→ What you will do: Reproduce the records below line for line, leaving out the pictures.

→ Data shown:
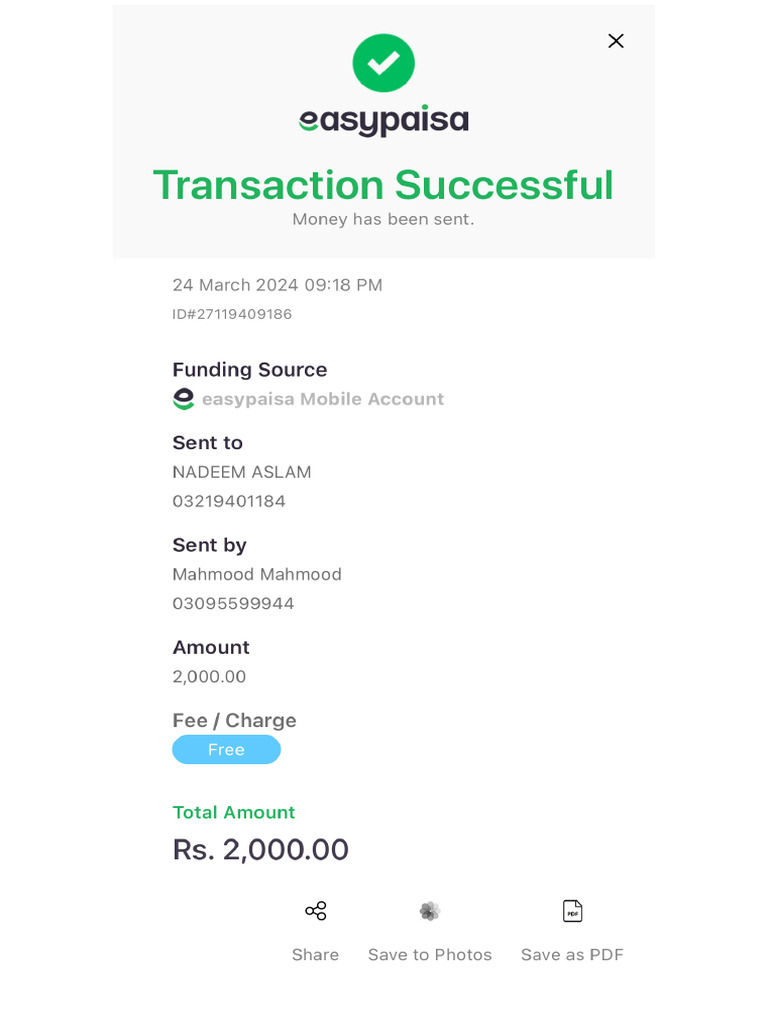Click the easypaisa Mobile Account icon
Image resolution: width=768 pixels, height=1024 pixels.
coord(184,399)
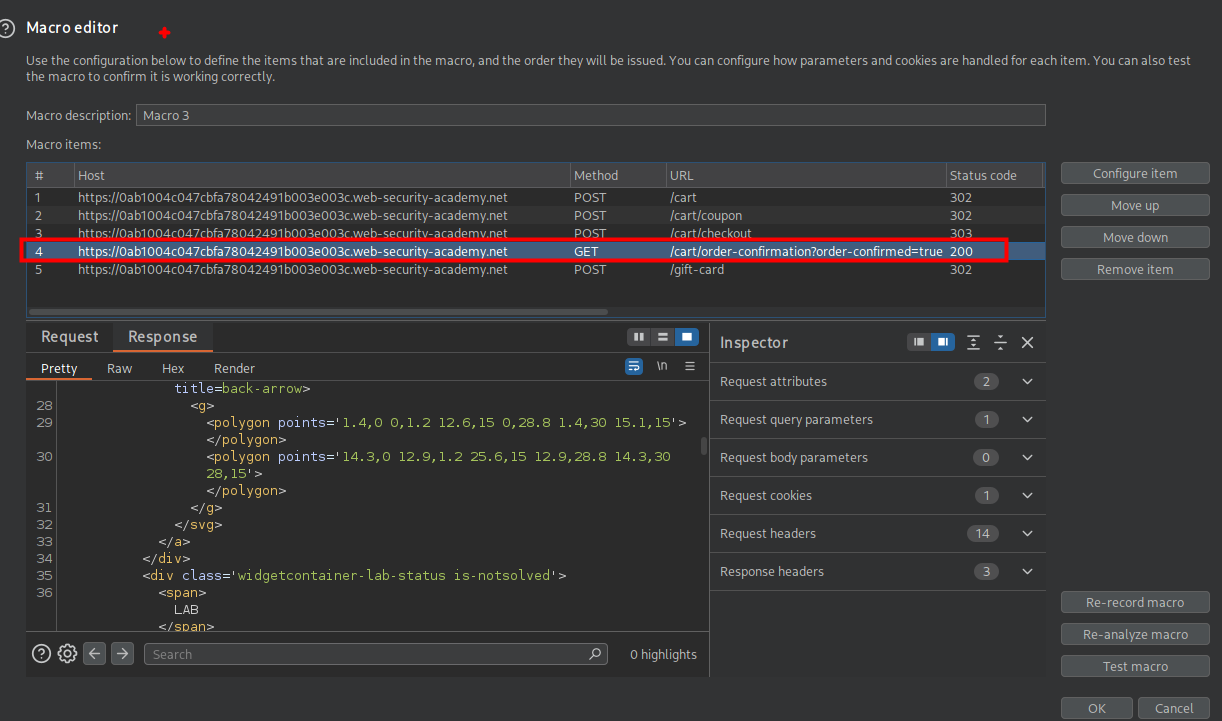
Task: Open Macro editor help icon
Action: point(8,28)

→ Final result:
Click the easypaisa Mobile Account icon
Image resolution: width=768 pixels, height=1024 pixels.
coord(184,399)
Task: Open Macro editor help icon
Action: point(8,28)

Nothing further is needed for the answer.